Fui a muchas ferias en mi vida. Durante una década, por lo menos, iba a la feria con mi papá. Feria de comidas, frutas y verduras, semanal. Si mi memoria no me falla –y cómo falla– esa feria tenía lugar los domingos.
Después fui algunas veces a la feria de Ciencias. En realidad, nunca me gustó mucho esa feria, pero era ir o ir. La escuela no nos daba opción. Si no íbamos, perdíamos puntos en la nota. Y yo era, soy y probablemente seré siempre, muy susceptible a chantajes.
Noviando, iba a ferias de utilidades domésticas.
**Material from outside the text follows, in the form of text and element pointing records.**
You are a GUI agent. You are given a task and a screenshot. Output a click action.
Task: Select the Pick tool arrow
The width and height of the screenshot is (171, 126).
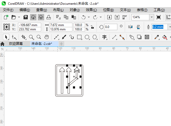(7, 37)
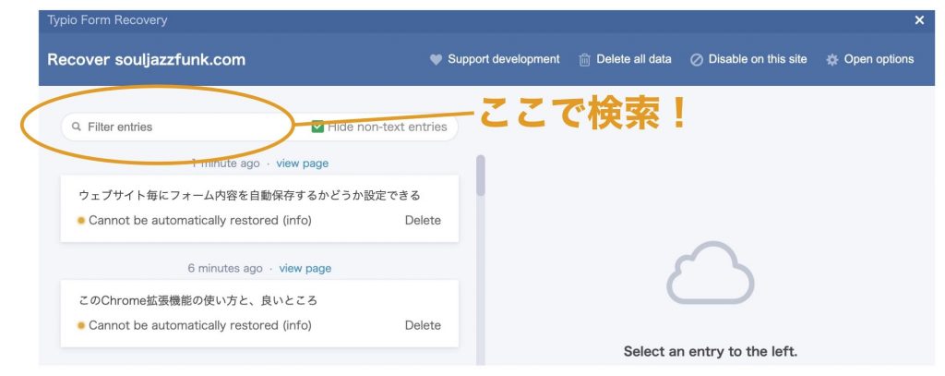
Task: Click the entries list scrollbar
Action: 480,176
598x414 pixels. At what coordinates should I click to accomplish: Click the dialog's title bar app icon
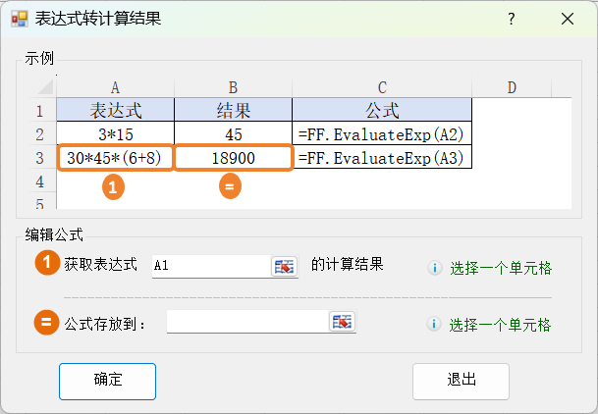pos(20,19)
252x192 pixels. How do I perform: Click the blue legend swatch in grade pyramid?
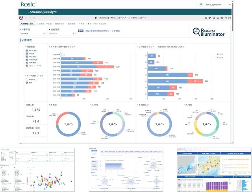[x=217, y=54]
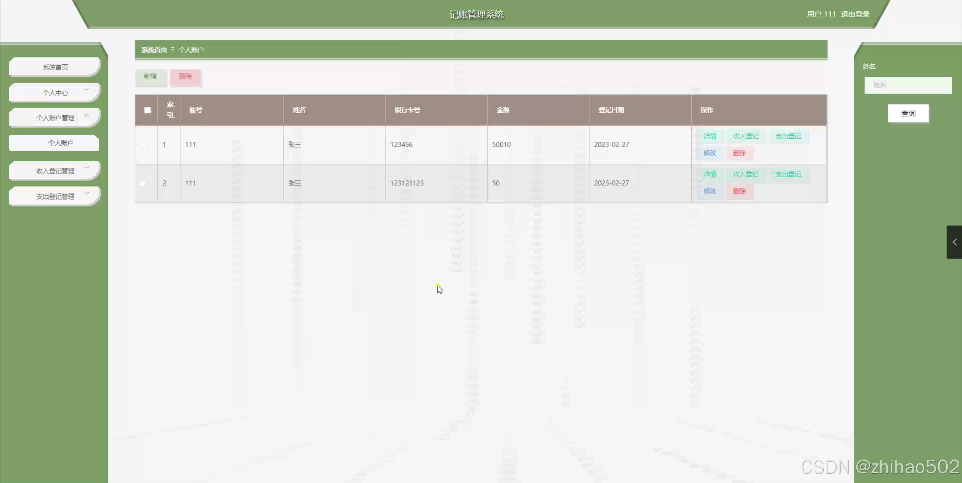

Quien se casa quiere casa, dicen. Nosotros nos queríamos casar y queríamos casa. Casarnos sí, lo hicimos. Pero la casa demoró unos 8 años sólo para empezar a pagarla. Y otros 15 para terminar. Ciertos sueños son muy difíciles en este país. Pero nosotros íbamos a las ferias y nos quedábamos mirando embobados aquellas pantallas hi-tech, aquellos aparatos de cocina, aquellos almohadones que prometían sustituir hasta la misma compañía al lado, con ventajas. Feria de utilidades domésticas, el sueño pobre de la clase media pobre.
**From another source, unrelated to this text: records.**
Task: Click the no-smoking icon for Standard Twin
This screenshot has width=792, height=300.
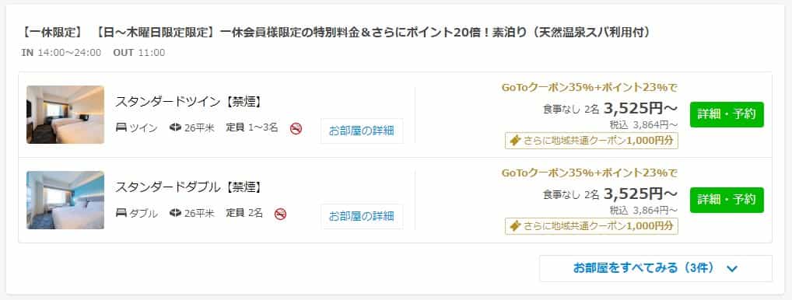Action: [x=296, y=128]
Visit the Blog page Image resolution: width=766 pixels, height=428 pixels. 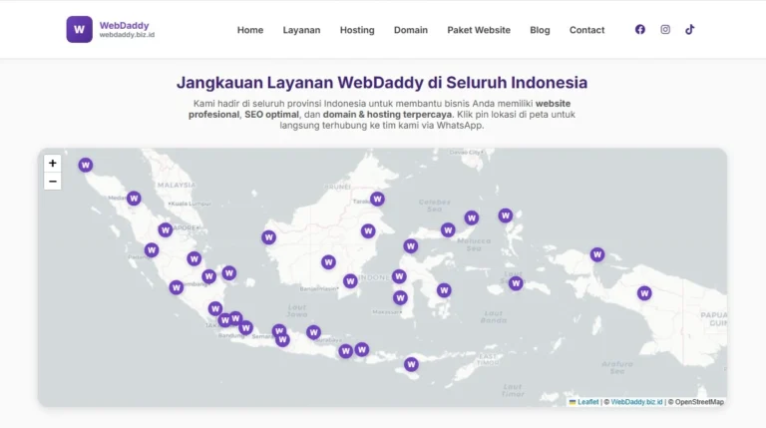(540, 30)
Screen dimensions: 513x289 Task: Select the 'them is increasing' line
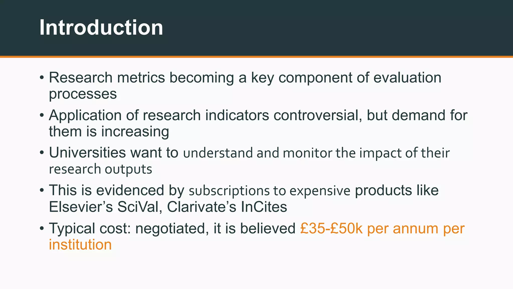point(109,131)
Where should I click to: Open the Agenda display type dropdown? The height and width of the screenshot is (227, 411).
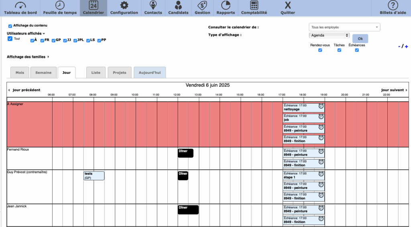329,35
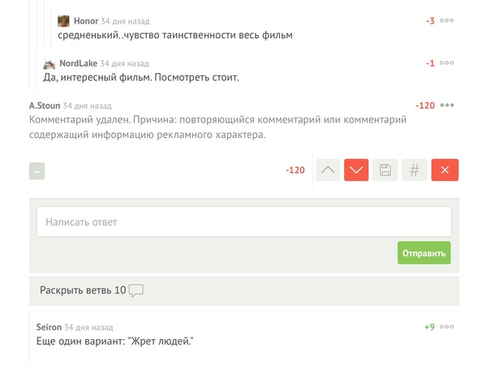Click Honor's avatar thumbnail
Image resolution: width=487 pixels, height=365 pixels.
click(x=63, y=21)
Y finalmente la Feria del Libro. En Buenos Aires. Nunca fui. No, a Baires ya fui, muchas veces. Baires es la tierra de las librerías. Y de los cafés. Y podés leer libros allí sin que nadie venga a traer la cuenta ni te mire feo. Podés quedarte hasta la eternidad leyendo libros en esos cafés.
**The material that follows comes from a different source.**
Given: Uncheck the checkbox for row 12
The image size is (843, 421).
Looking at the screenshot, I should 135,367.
Debe ser fantástica la Feria del Libro en Baires. Pero yo no estaré allí.
Entretanto, Paula sí, va a estar.
Si estuviera allí, no faltaría. Compraría unos cuantos libros, iría al primero café que encontrase, pediría un expreso con medialunas y me quedaría allí, leyendo.
Hasta la eternidad.
No, hasta la eternidad, no. Pensándolo mejor, saldría un ratito antes para milonguear.
Hasta la eternidad.


Versión 07

Mientras sigo elaborando mi duelo, complicada además en múltiples tareas, les hago un pedido muy especial: ¡despiértense! ¿No se dieron cuenta todavía que la semana próxima comienza la Feria del Libro? Si son profesionales del libro no sólo ya lo sabrán sino que estarán el lunes a primera hora allí. Pero si pertenecen al equipo del resto del mundo, se los recuerdo y les digo, además, que tendrán acceso a partir del jueves 19 hasta algún día de mayo que ahora no recuerdo pero que podrán verificar en la página oficial de la Feria. ¿Y por qué les digo todo esto? Porque necesito de todos ustedes para ser feliz. Porque necesito que todos y cada uno de ustedes escriba su crónica. Ya lo saben -y si no lo saben, entérense-, todo vale. Valen crónicas de visitas, crónicas de ausencias, crónicas de amores y también de odios. Todos sabemos que sólo aman la Feria los que se acercan allí una vez al año. Al resto, que no nos queda otra opción, simplemente la sobrevivimos cada año. Pero como se hace inevitable, ¿por qué no aprovecharla? Y uno de los mejores modos de hacerlo, es escribir para crónicas inútiles. O el otro lado de la Feria. O el lado oscuro de la Feria. O todo lo que usted siempre quiso saber sobre la Feria pero no se animó a preguntar. Elijan el que más les guste, pero escriban. Y empiecen ya porque yo, como siempre, tendré menos tiempo que nunca para hacerlo. Espero sus colaboraciones.